Using the Dirac matrices we can write the Lorentz transformations of the Dirac spinors $\psi = \begin{pmatrix}\psi_L \\ \psi_R \end{pmatrix}$ as $$\Lambda_s = \exp(i\Theta_{\mu\nu}S^{\mu\nu}),$$ with $$S^{\mu\nu}=\frac{i}{4}[\gamma^\mu,\gamma^\nu]=:\frac{1}{2}\sigma^{\mu\nu},$$ the generators and $\Theta_{\mu\nu}$ containing six real angles (the $\mu=0$ and $\nu=0$ and $\mu=\nu$ elements vanish anyways). So these are the generators for the reducible $(\frac{1}{2},0)\oplus (0,\frac{1}{2})$ representation. However since $$S^{ij\dagger}=S^{ij},\quad S^{0i\dagger}=-S^{0i},$$ we know that $\Lambda_s$ is not unitary!

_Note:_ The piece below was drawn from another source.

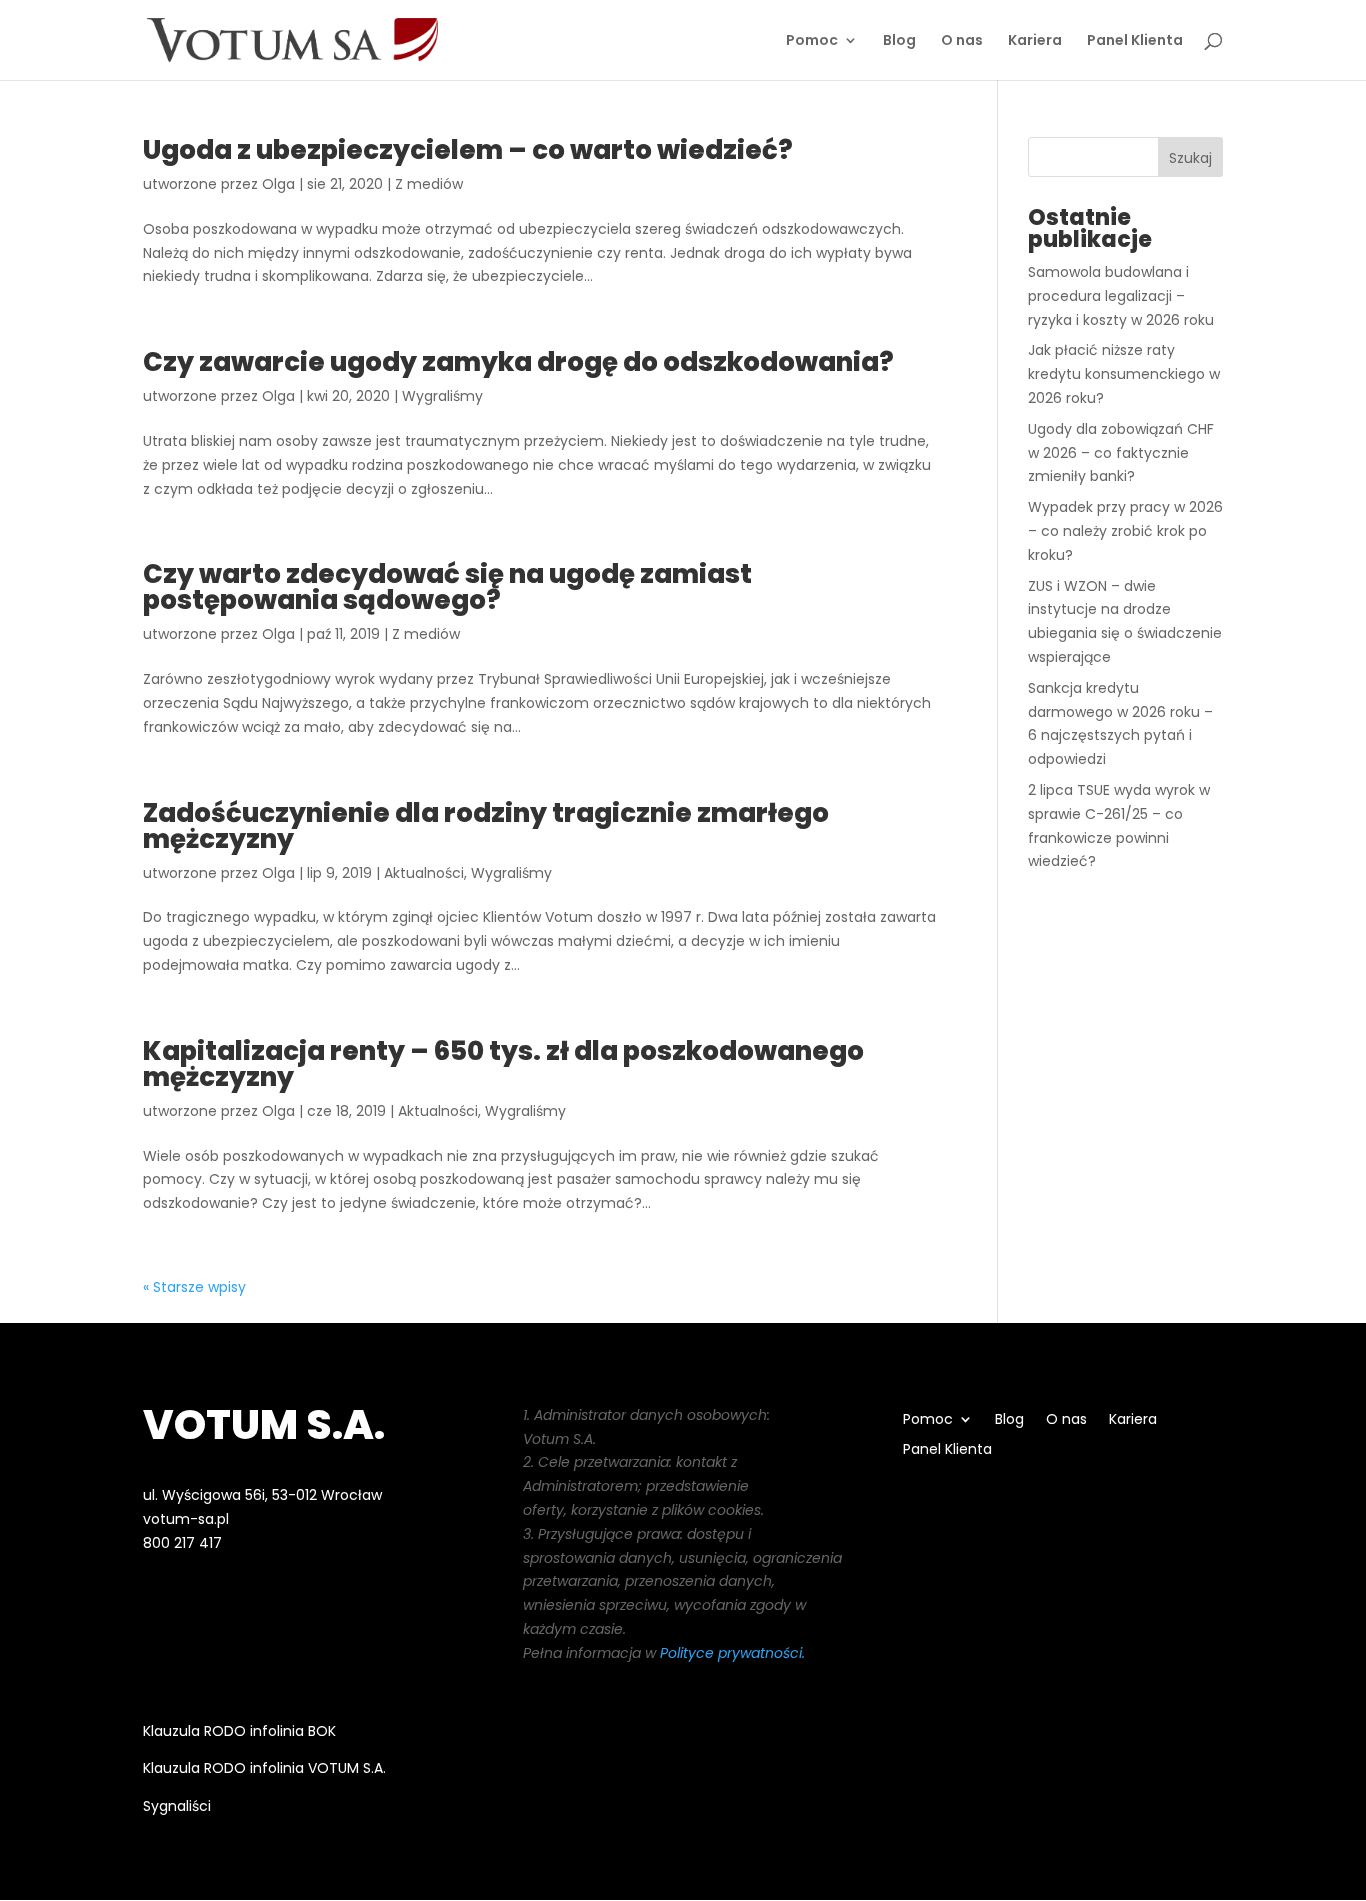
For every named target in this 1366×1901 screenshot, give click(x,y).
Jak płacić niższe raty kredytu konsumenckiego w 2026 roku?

There are different Dirac representations (representations for $S^{\mu\nu}$) Weyl representation: $$S^{ij}=\frac{1}{2}\epsilon_{ijk}\begin{pmatrix}\sigma_k & 0\\ 0 & \sigma_k\end{pmatrix},\quad S^{0i}=-\frac{i}{2}\begin{pmatrix}\sigma_i & 0\\ 0 & -\sigma_i\end{pmatrix}$$ Majorana representation: $$\gamma^0=\begin{pmatrix}0 & \sigma^2\\ \sigma^2 & 0 \end{pmatrix}, \gamma^1=\begin{pmatrix}i\sigma^3 & 0\\ 0 & i\sigma^3\end{pmatrix},\gamma^2=\begin{pmatrix}0 & -\sigma^2\\ \sigma^2 & 0\end{pmatrix},\gamma^3=\begin{pmatrix}-i\sigma^1 & 0\\ 0 & -i\sigma^1\end{pmatrix}$$
Since the $\Lambda_s$ representation is not unitary, $\psi^\dagger\psi$ is not Lorentz invariant. However one finds that $\bar{\psi}\psi=\psi^\dagger\gamma^0\psi$ is Lorentz invariant. Similarly $\bar{\psi}\gamma^\mu\psi$ transforms like a Lorentz vector. This is because $$\Lambda^{-1}_s\gamma^\nu\Lambda_s=(\Lambda_V)^{\mu\nu}\gamma^\nu,$$ where $\Lambda_V$ is ther Lorentz transformation in vector representation.
This is the reason why $$\bar{\psi}=\psi^\dagger\gamma^0$$ appears in the Dirac Lagrangian.